12/08/2014, 08:10:46 AM

by David Talbot

What else is there to do in the long summer months than speculate on the next leader of the Labour party? Last summer, of course, events in Falkirk consumed the body politic. This year, with nowhere near as much excitement to hold the nerve during the month of news-austerity that is August, commentators have turned their eye to much more familiar ground; leadership speculation. As Boris Johnson confirms that he had been fibbing all this time and is positively squeaking with ambition to become the next Conservative leader, so too the next roll-call of Labour leadership hopefuls is being sized up. This is predicated, of course, on a Labour loss next year. But that argument is for another day.

Step forward one D Hodges, formerly of the Uncut parish, and now musing from his perch at the Telegraph. Hodges has written a blog suggesting that Rachel Reeves has utilised her ‘boring snoring’ credentials to propel herself into the position of a credible contender for future leadership of the Labour party. Reeves , we are told, for no one actually noticed at the time, launched the latest salvo in Labour’s “the choice” summer campaign last week. Reeves no doubt has a serious and illustrious career ahead of her in the Labour party and, when she genuinely is not being quite so boring, could one day make leader. But the secondary, and all the more intriguing, observation was the slow demise of Yvette Cooper.

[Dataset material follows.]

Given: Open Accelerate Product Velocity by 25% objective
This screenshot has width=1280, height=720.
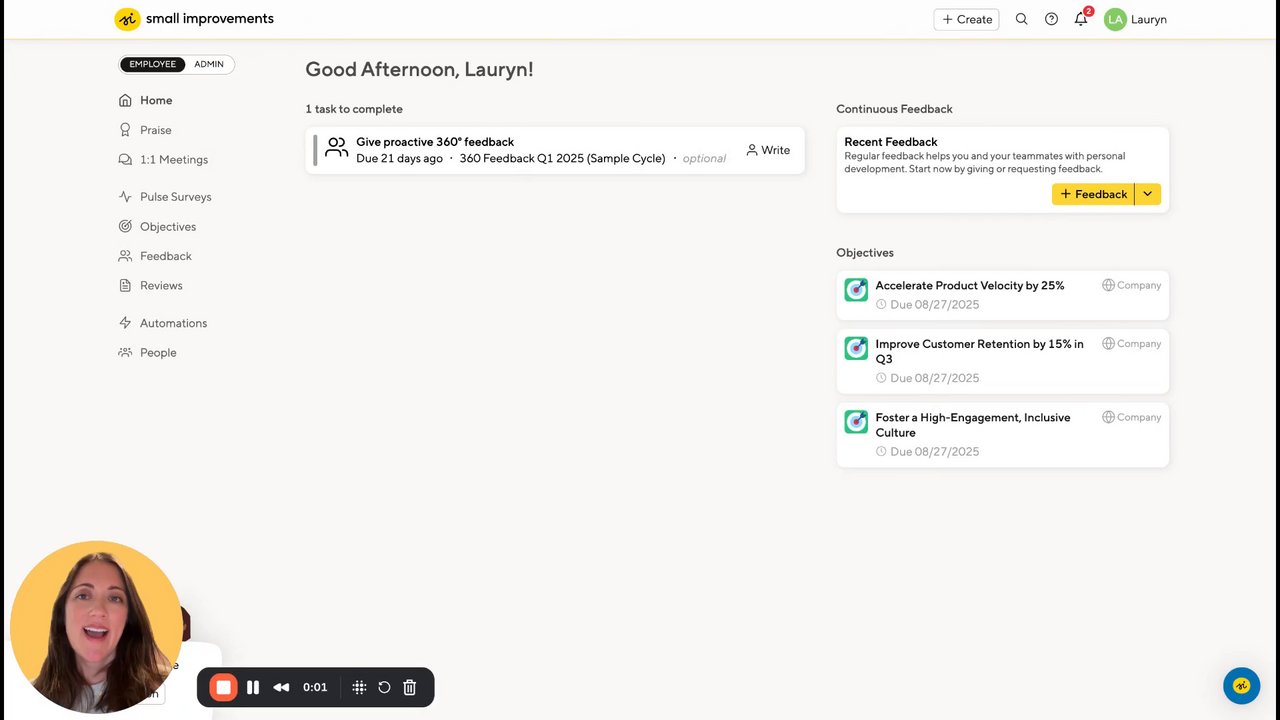Looking at the screenshot, I should [x=969, y=286].
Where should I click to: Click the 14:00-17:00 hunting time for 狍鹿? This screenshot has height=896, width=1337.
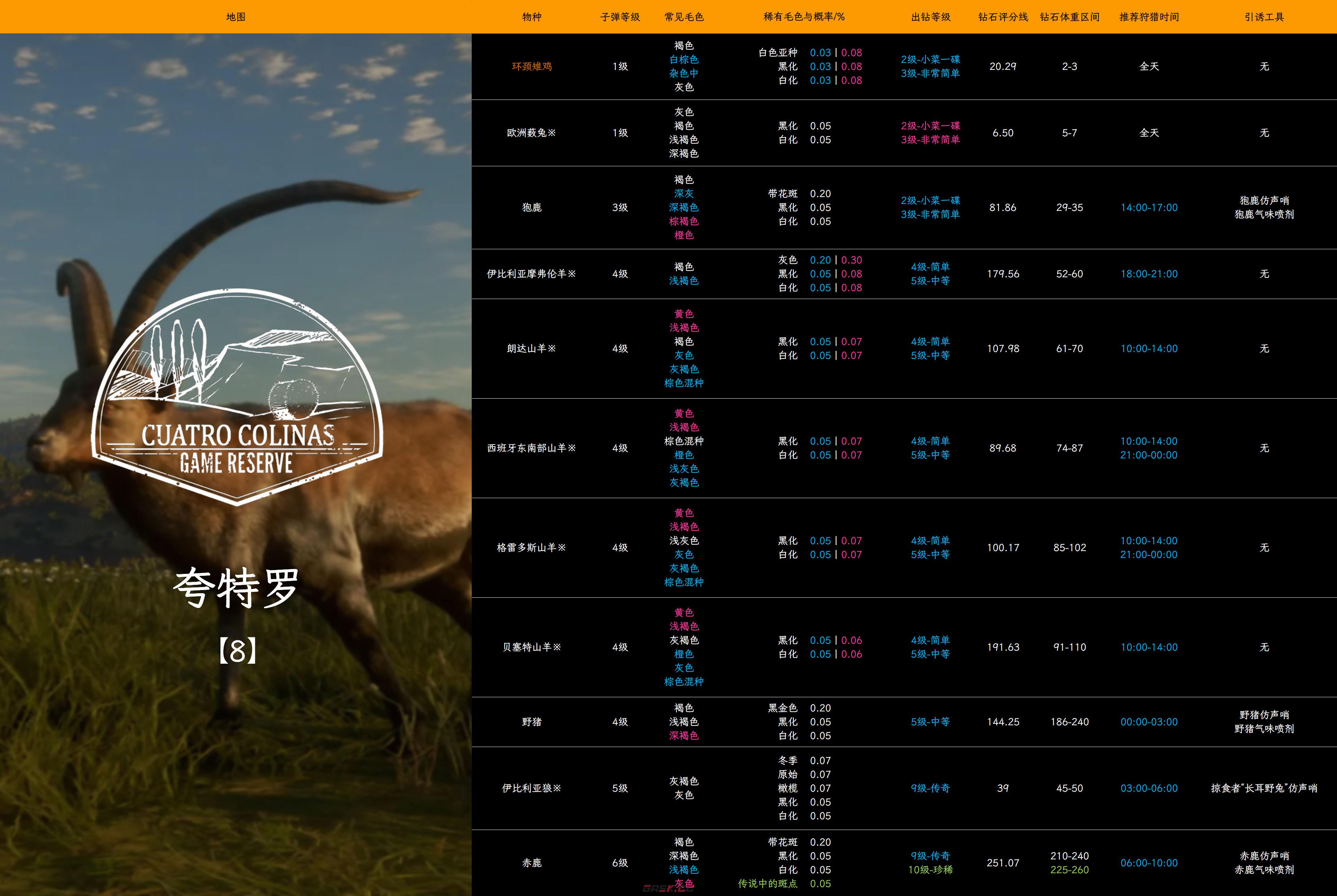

Cooper has long been seen as the one serious contender to take on the might of the Umunna machine. Her abstention during the last Labour leadership contest, with the announcement that it wasn’t “the right time”, was rightly seen as the barely-disguised motions of someone who given the chance would run for leader. The reasons for her prominence are well known, and her CV reads like so many of her current Labour contemporaries; First Class degree in PPE at Oxford, Harvard, Bill Clinton’s 1992 campaign, Harriet Harman’s office via the Independent and emerging as Labour’s Member of Parliament for Normanton, Pontefract and Castleford.

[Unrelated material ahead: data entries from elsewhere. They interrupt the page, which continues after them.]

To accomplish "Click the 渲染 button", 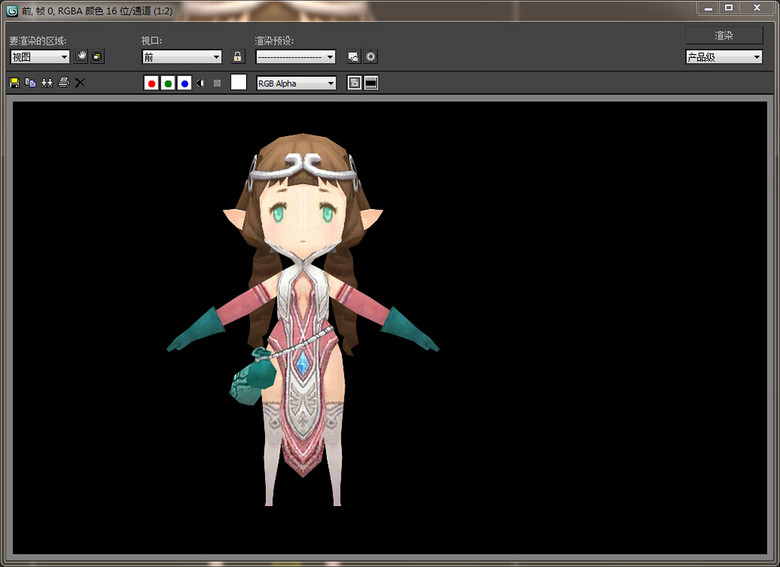I will coord(723,35).
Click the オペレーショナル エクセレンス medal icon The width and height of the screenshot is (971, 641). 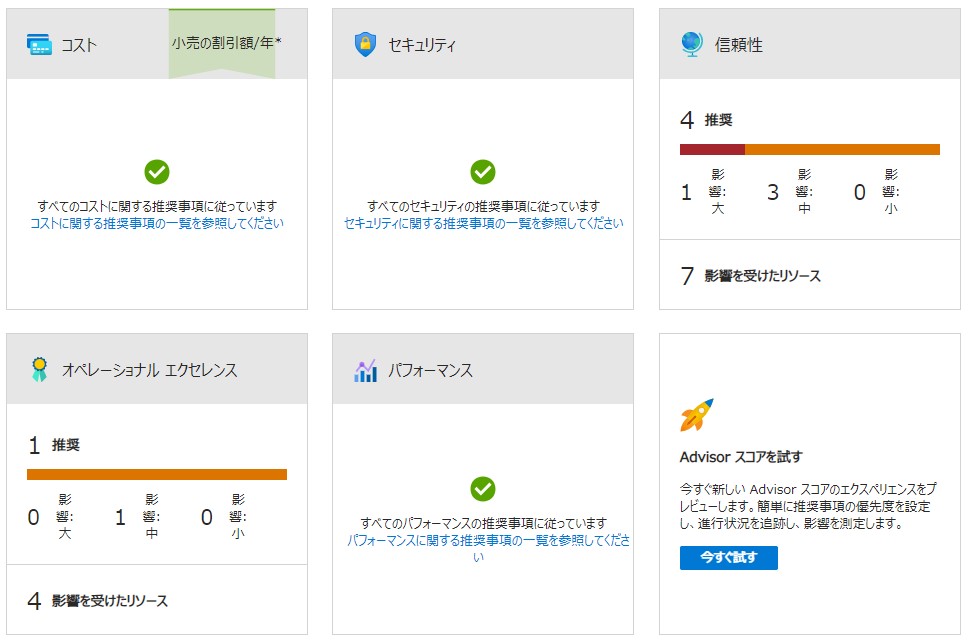click(x=39, y=368)
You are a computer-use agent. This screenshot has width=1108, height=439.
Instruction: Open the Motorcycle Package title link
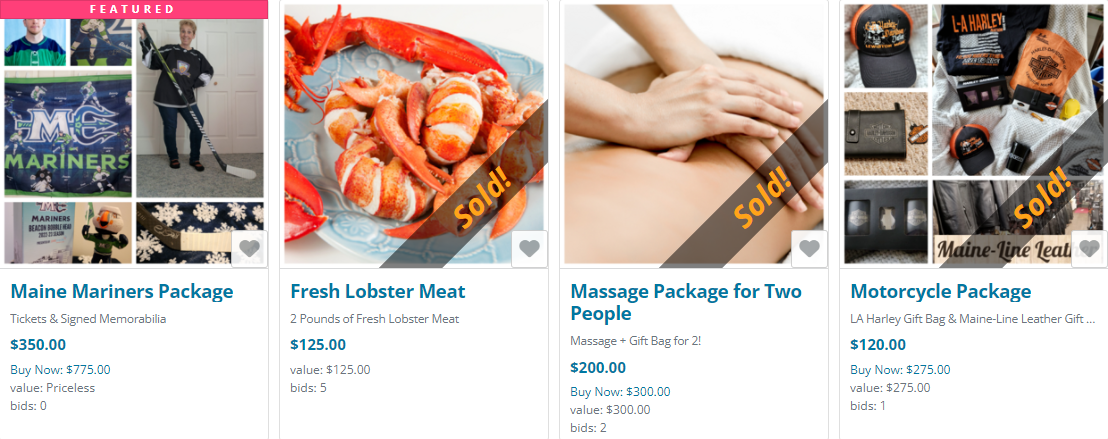tap(941, 291)
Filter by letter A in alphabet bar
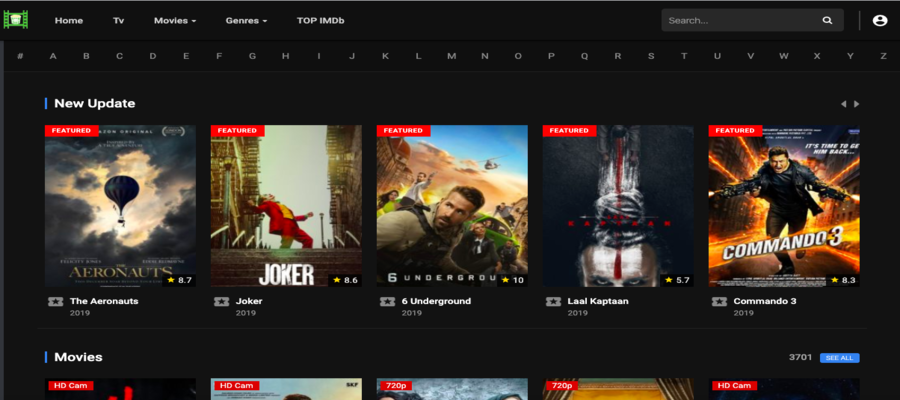900x400 pixels. pyautogui.click(x=53, y=56)
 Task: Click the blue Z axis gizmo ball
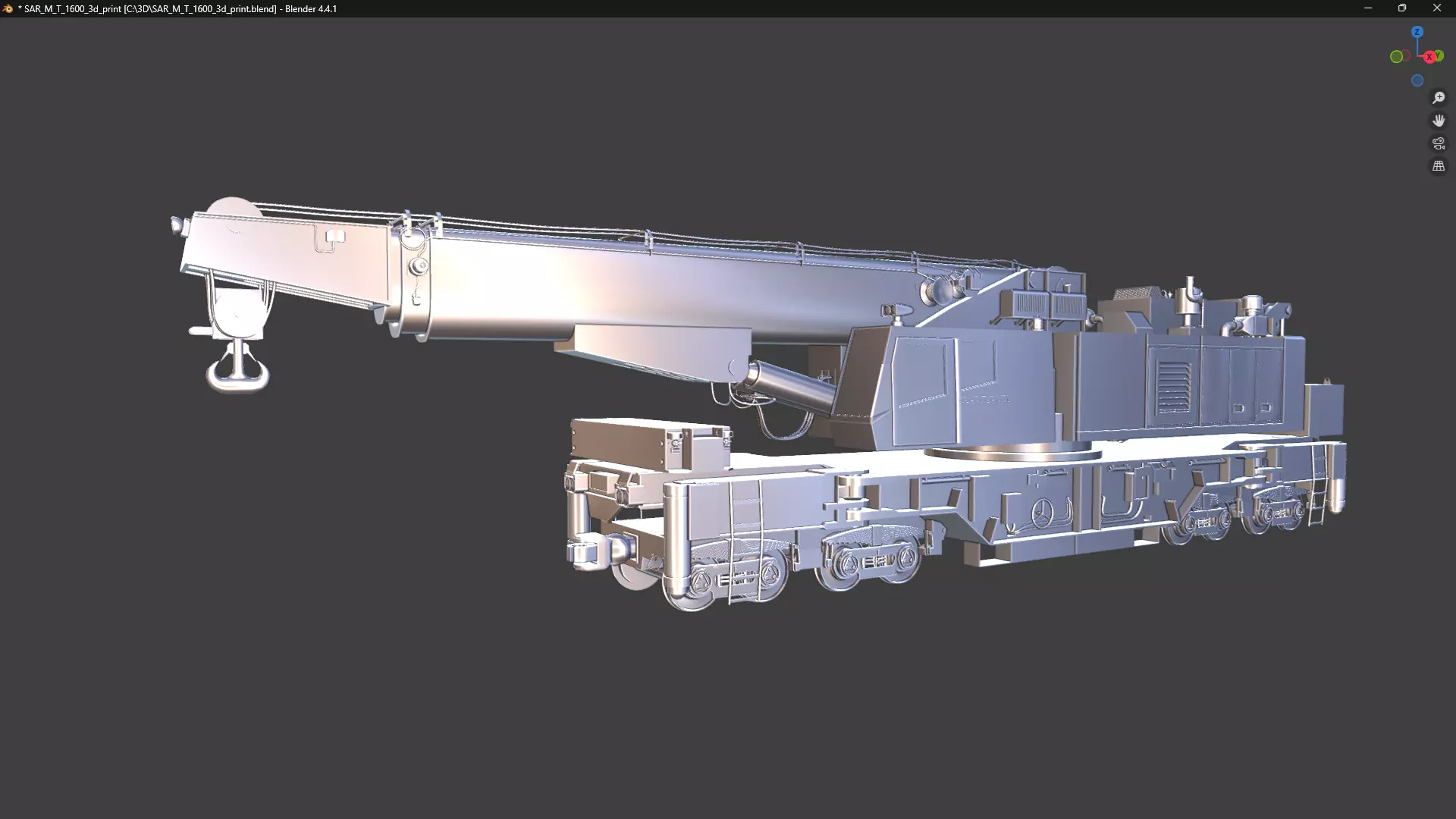click(1417, 32)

Her rise through the ministerial ranks was systematic and impressive; from underling at the Department of Health to Secretary of State for Work and Pensions. Given New Labour’s obsession with reshuffles, Cooper was a member of the government in no less than 6 departments holding 8 positions. The depth and breadth of her experience is enviable. As shadow Home Secretary she has at times forensically dissected the arguments and machinations of her government counterpart, Theresa May, who is widely regarded as one of the Conservative’s best performers and strongly tipped for their throne.